- _THE TASK_
Continue the excerpt below on training an LSTM network to classify Android software, picking up right after its final sub-step.

- _EXCERPTED TEXT_
>>>>>

4.1.4. Transforming into a Vector

This step is used to encode the symbolic representations of apps into vectors. Using one-hot code which is a process by which categorical variables are converted into a form that could be provided to ML algorithms to do a better job in prediction to transform generated OpCode sequences based on FCG into the vector.

4.1.5. Training an LSTM-Based Neural Network

Program language and natural language have some similarities, such as both having grammatical information and semantic information [32]. Thus, it can be processed using Natural Language Processing (NLP) tools. We use deep learning instead of machine learning, although machine learning is more suitable for data sets with small sample size because, for simple tasks, such as the three classifications of Android software we do, the appropriate deep learning model can also achieve good results with fewer samples. Moreover, the opcode sequence obtained from Android software after being decompiled is sequential, while RNN is designed to process the data with temporal characteristics. LSTM is improved on the basis of RNN. The unique threshold mechanism can alleviate gradient disappearance and gradient explosion, and obtain long-term dependent information through the cell state. Thus, we establish the LSTM-based recurrent neural network and use the grid search and cross-validation to adjust the parameters. The network structure of our trained LSTM model is shown in Figure 5, whose parameters of the embedding layer are initialized through Word2Vector. The Word2Vector includes four sub-steps:
  • Sub-step 1: Statistics and processing of opcode sequences. Counting the vocabulary and using the lexical word frequency to number the vocabulary, adding the default vocabulary and dealing with the special vocabulary, etc..
  • Sub-step 2: Building (data, tag) pairs. Constructing skip_gram training data. skip_gram is a kind of data constructor, which utilizes the center word for predicting their surrounding words.
  • Sub-step 3: Establishing the Word2Vec neural network, and using nce_loss as the loss function to train. When the training is completed, the parameters of the network are an embedded matrix.
  • Sub-step 4: Transforming into a word embedding format through the obtained embedded matrix.

<<<<<

[Rows on where targets appear]
>>>>>

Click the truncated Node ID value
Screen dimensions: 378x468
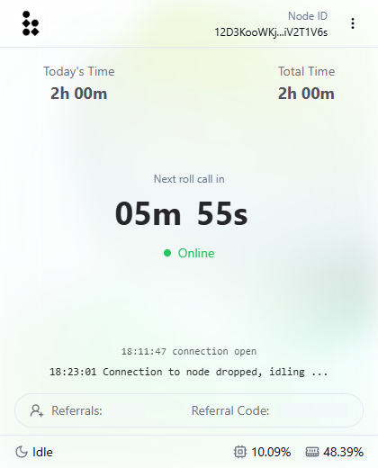[271, 32]
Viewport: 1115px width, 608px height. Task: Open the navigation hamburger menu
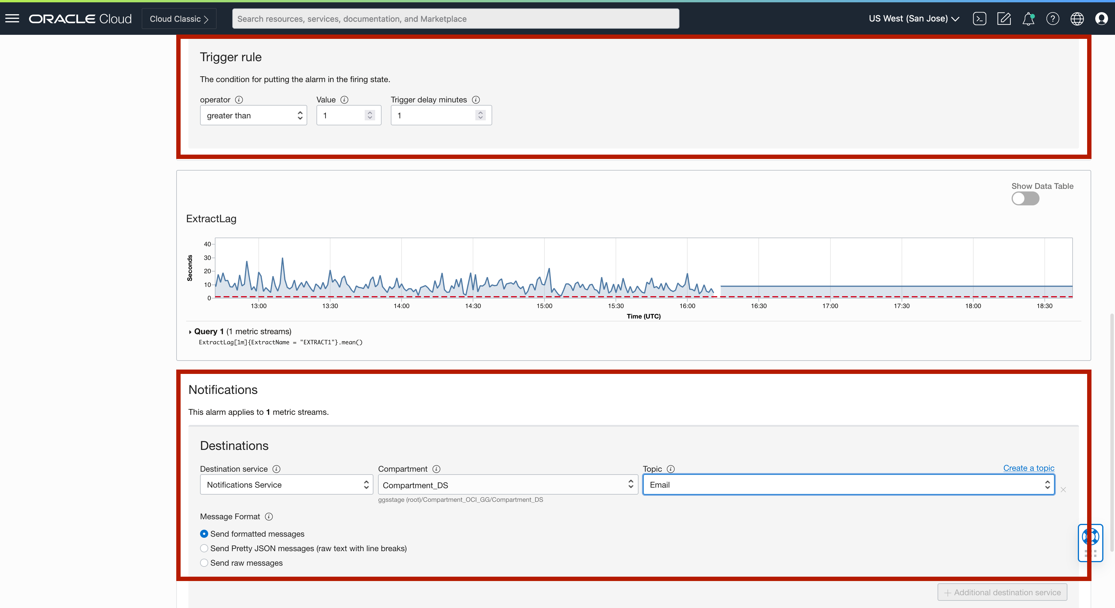tap(13, 18)
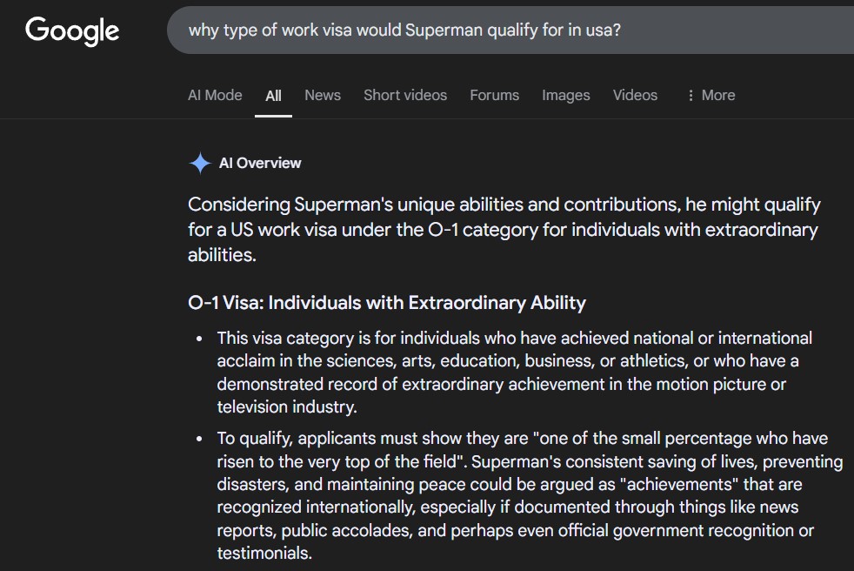The width and height of the screenshot is (854, 571).
Task: Switch to the AI Mode tab
Action: click(215, 96)
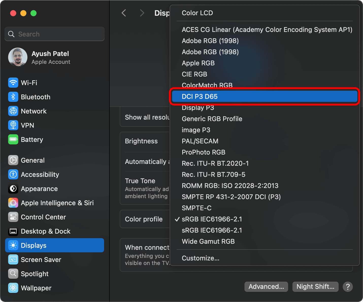Select Display P3 from profile list
The image size is (363, 302).
(x=198, y=108)
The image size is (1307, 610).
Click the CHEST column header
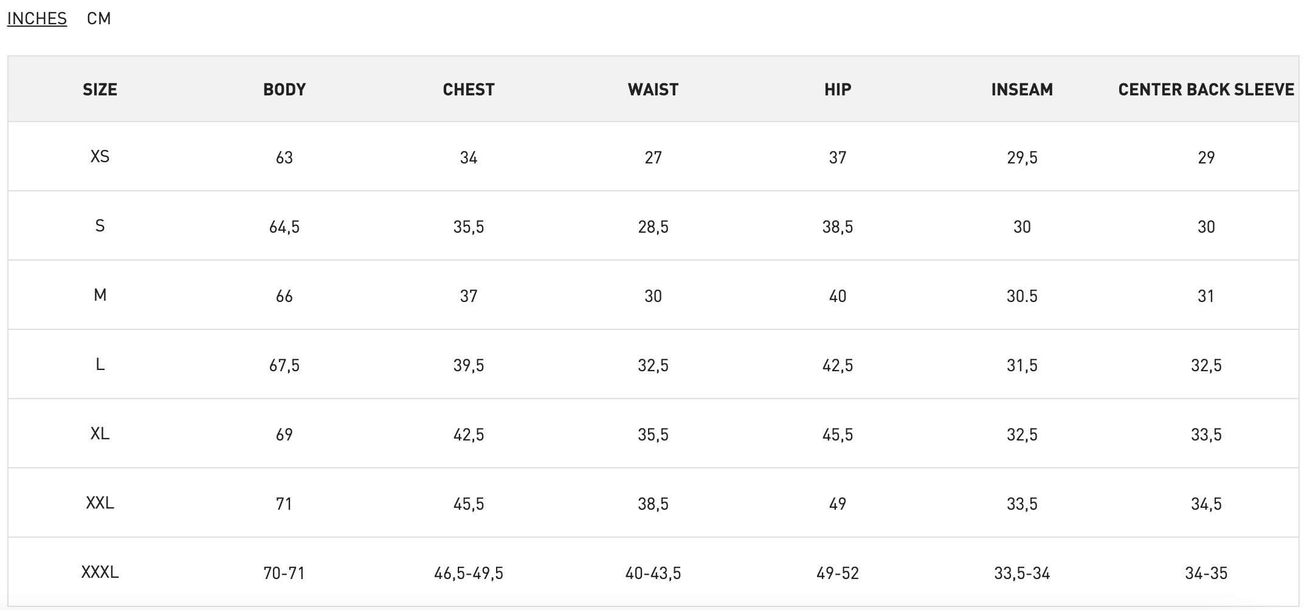coord(469,89)
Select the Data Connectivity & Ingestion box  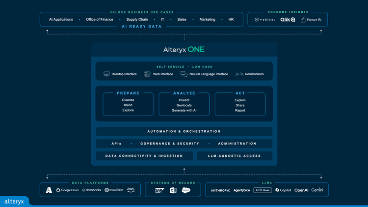pos(144,156)
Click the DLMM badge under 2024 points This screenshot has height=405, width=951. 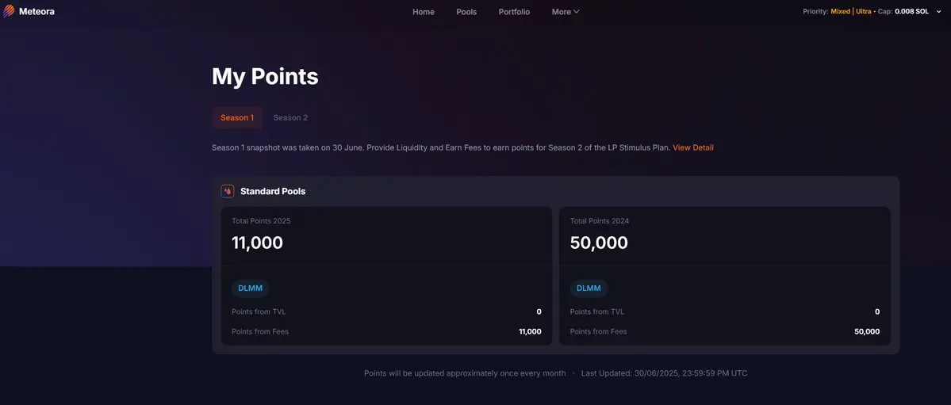coord(589,288)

<<<<<

- _THE REPLY_
4.2. The Detection Phase

As highlighted in Figure 2b, given one or multiple target apps, we unpack the Android apps by generic unpackers like drizzleDumper and FUPK3 and extract API function calls from them as well as the corresponding OpCode, which is assembled into OpCode sequences based on FCG. The OpCode sequences based on FCG are transformed into their symbolic representations, which is encoded into vectors and used as an input of our trained LSTM-based neural network. The network output vectors are “Trojan” (“1”), “Adware” (“2”) or “Normal” (“0”). This phase has two steps:
  • Step 1: Transforming target apps into OpCode sequences based on FCG and vectors. It has four sub-steps:
    Sub-step 1: Obtaining the Dalvik code from the target apps (similar to 4.1.2. Process 1 ).
    Sub-step 2: Extracting API function calls from the target apps (similar to 4.1.2. Process 2).
    Sub-step 3: Assembling the program slices into OpCode sequences based on FCG (similar to 4.1.3).
    Sub-step 4: Transforming OpCode sequences based on FCG into vectors (similar to 4.1.4).
  • Step 2: Detection. This step uses the learned LSTM-based neural network to classify the vectors corresponding to the OpCode sequences based on FCG that are extracted from the target apps. When a vector is classified as “1” (i.e., “Trojan”), it means that the corresponding app is malware and the category is “Trojan”. When a vector is classified as “2” (i.e., “Adware”), it means that the corresponding app is malware and the category is “Adware”. Otherwise, the corresponding OpCode sequences based on FCG is classified as “0” (i.e., “Normal”).

5. Experimental Results Analysis

In this section, we introduce the experimental dataset, experimental settings, as well as performance metrics used to verify performance of our proposed detection method. We then discuss experimental results in detail.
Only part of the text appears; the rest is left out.